TGR: Juniors need cash to survive. What’s the minimum they need to survive the limited financing environment that exists right now?
Jeb Handwerger: It depends on the company and the burn rate. Every asset is different. If a company doesn’t have cash, is its asset worth something? It could be a candidate for an acquisition. There’s very limited downside risk if there’s an asset or cash backing the company. The investor just has to hold on and wait until the markets turn.
TGR: You were at the Prospectors and Developers Association of Canada (PDAC) conference recently and discussed platinum at length.
Jeb Handwerger: Unlike gold, platinum is consumed in the auto industry and in other industrial applications for its properties as a catalyst. Platinum is trading at a significant discount to gold. Historically, platinum trades double to gold. It is three times rarer than gold and its supply is very unstable—more than 90% comes from South Africa, Zimbabwe and Russia. There’s been talk of resource nationalism in Zimbabwe. There’s going to be a search for new supply in stable political jurisdictions.

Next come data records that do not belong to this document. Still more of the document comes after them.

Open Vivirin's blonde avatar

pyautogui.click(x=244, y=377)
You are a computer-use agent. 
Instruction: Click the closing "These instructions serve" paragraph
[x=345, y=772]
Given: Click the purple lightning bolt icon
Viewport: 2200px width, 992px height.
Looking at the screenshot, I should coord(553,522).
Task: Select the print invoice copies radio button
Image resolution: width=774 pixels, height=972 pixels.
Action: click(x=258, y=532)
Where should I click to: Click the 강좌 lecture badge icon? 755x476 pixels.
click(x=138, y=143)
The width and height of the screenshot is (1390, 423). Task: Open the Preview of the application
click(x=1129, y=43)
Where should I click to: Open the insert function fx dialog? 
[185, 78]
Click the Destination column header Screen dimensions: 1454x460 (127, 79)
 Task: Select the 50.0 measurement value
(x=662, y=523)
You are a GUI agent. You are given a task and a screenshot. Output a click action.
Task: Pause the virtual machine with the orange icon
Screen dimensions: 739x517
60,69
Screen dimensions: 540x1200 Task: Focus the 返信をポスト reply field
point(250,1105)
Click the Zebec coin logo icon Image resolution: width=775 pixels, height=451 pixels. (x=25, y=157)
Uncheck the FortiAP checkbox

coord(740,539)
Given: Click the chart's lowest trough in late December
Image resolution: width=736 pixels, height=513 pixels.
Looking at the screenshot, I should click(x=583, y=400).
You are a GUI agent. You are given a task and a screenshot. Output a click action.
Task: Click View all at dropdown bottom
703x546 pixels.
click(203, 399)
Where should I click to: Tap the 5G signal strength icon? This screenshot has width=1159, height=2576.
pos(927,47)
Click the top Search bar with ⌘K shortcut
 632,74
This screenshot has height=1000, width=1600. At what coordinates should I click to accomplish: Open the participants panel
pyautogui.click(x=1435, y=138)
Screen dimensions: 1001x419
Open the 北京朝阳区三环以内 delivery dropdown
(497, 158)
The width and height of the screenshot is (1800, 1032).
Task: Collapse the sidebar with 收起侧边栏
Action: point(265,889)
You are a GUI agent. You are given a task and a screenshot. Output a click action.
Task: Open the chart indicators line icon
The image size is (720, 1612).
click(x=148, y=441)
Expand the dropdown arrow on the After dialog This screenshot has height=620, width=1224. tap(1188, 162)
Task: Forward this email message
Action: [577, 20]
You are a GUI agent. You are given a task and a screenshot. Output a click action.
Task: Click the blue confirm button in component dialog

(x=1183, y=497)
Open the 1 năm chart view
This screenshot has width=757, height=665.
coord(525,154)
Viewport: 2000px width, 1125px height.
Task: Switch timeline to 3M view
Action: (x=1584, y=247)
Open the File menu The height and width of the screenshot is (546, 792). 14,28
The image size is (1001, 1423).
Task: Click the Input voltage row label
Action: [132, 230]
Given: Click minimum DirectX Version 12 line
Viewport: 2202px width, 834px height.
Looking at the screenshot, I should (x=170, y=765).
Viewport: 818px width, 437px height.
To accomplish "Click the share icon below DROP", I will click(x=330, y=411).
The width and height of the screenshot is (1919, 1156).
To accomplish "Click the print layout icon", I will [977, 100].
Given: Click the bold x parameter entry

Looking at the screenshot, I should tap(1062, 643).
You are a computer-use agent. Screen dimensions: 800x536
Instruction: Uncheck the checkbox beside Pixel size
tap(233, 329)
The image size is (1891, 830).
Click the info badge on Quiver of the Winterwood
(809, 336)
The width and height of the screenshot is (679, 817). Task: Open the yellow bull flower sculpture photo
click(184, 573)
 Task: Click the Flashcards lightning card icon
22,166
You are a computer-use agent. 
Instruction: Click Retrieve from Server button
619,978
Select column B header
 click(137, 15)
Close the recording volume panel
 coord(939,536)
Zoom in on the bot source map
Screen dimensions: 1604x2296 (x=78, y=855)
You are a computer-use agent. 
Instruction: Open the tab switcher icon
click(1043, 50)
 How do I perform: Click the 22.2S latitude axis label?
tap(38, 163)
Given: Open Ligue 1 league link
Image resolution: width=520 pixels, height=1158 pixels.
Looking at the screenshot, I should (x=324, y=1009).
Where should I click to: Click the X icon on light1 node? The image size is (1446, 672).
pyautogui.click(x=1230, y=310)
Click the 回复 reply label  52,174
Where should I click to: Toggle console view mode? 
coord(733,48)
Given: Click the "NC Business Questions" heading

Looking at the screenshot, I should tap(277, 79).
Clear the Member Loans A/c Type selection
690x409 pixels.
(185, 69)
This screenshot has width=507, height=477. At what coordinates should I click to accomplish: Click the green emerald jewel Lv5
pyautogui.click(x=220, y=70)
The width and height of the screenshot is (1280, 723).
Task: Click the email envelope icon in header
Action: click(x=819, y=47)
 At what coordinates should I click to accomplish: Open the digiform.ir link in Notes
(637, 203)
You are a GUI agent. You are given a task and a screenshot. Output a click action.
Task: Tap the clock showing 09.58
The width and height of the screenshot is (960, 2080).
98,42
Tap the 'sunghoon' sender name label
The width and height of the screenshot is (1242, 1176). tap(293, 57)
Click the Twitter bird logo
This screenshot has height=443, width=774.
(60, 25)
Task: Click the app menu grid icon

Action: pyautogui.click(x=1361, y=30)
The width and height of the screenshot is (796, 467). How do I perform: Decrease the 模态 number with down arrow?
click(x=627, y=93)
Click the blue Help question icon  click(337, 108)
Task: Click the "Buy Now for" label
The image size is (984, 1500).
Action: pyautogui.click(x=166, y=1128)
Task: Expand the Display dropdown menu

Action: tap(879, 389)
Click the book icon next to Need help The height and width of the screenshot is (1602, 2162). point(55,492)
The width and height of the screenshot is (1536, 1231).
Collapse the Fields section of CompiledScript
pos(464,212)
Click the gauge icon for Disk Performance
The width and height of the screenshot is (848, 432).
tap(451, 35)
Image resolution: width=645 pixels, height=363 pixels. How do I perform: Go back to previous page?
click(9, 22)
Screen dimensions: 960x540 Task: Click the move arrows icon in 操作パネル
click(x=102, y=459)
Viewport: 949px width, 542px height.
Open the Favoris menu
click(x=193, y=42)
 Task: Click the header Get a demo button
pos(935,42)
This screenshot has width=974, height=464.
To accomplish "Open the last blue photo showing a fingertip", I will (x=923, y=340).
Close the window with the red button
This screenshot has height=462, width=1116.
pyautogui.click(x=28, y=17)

TGR: What are some parting thoughts on the “smart money”?
Jeb Handwerger: After being in this market for some time, it still amazes me that investors get caught up with the day-to-day and lose their long-term vision. Patience is more important now than ever.
There’s a season for excitement when speculation is great and investors are euphoric, and there is a season for discontent when investors are abandoning the sector and companies are thrown out.
The great investors that I’ve studied have made their money from mispriced assets. Gold miners are trading at historic low valuations. Eventually the sectors will turn. Jesse Livermore said that money is not made in the buying and selling, but in the waiting.
The opportunities I’ve seen haven’t been observed for many decades. This level of disconnect between market cap and value has never been seen. This is a great opportunity for investors who want to get in before the panic of inflation and wealth deterioration.